Robert Schneider

Kristus

Das unerhörte Leben des Jan Beukels. Roman
Cover: Kristus
Aufbau Verlag, Berlin 2004
ISBN 9783351030131
Gebunden, 608 Seiten, 24,90 EUR

Klappentext

Die Zeit scheint aus den Fugen im 16. Jahrhundert: Der Erde droht ein Kometeneinschlag, Seuchen wüten, und Luther predigt wider den Papst. In jenen unruhigen Tagen strömen beherzte Menschen hoffnungsfroh in die kleine Stadt Münster, denn dort verwirklichen die Wiedertäufer den Gottesstaat. Ihr prophetischer König ist Jan Beukels aus Leyden. Dies ist die Geschichte des Jan Beukels, der mit acht Jahren seinen Schulmeister mit dem Wunsch empört, "Kristus" werden zu wollen, der sich mit 25 zum König der Wiedertäufer krönen lässt und dessen Leben mit 27 erbärmlich in einem Eisenkäfig am Lamberti-Kirchturm endet.

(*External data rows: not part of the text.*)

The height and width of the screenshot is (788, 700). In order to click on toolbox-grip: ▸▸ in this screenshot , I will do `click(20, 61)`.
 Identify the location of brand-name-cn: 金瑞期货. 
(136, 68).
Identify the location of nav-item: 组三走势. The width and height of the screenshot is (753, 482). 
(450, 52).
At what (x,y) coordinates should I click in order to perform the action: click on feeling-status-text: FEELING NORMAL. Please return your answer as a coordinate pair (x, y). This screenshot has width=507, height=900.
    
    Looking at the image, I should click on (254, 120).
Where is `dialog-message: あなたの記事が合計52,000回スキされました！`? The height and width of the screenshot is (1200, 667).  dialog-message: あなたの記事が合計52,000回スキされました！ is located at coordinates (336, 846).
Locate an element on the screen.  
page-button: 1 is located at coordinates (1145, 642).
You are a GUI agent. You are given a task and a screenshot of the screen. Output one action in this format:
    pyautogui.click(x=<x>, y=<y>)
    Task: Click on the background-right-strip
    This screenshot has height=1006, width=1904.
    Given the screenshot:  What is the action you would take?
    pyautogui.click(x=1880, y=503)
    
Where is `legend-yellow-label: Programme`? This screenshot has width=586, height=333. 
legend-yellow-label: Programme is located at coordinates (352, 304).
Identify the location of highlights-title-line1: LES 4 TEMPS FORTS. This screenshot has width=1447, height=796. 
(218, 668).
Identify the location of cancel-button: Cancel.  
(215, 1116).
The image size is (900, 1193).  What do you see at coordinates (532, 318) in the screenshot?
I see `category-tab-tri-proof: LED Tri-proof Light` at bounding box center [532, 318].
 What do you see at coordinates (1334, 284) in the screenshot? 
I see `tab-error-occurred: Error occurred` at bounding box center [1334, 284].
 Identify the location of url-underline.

Rezensionsnotiz zu Süddeutsche Zeitung, 19.01.2005

Rezensentin Kristina Maidt-Zinke ist genervt: nicht nur von diesem Buch, einem "sprachlich etwas angestrengt altertümelnden Historien-Trivialroman mit ausgeprägter Tendenz zum Predigerton", sondern auch von der Literaturkritik der frühen Neunziger Jahre, der überhaupt erst zu verdanken ist, dass seit "Schlafes Bruder" Robert Schneiders Bücher literaturkritisch seziert (und, vom dem Debüt einmal abgesehen, auch regelmäßig verrissen) werden: "Dass sich von jenem Erstling damals auch besonnene Kollegen betören ließen, ist dem Vorarlberger zum Verhängnis geworden, denn er neigt seither zur Überschätzung seines schriftstellerischen Rangs". Allzu eindrucksvoll sei sein neues Buch jedenfalls nicht, selbst wenn man es mit dem "Unterschied zwischen Kunst und Kitsch" nicht allzu genau nehme, urteilt Maidt-Zinke. Über die Motivationen seines Protagonisten, des grausamen fundamentalistischen Reformators Jan Beukels alias Jan van Leyden erfährt man wenig, dafür gibt es reichlich "Messianisch-Prophetisches" a la Paulo Coelho. Dazu kommen erzählerische Schwächen: "Innerseelische Vorgänge, geistige Wandlungen oder Entwicklungsprozesse bleiben ausgespart, weil der Verfasser vollauf damit beschäftigt ist, Versatzstücke aus spätmittelalterlichen Requisitenkammern zu einer Kulissenwelt des frühen sechzehnten Jahrhunderts zusammenzubauen".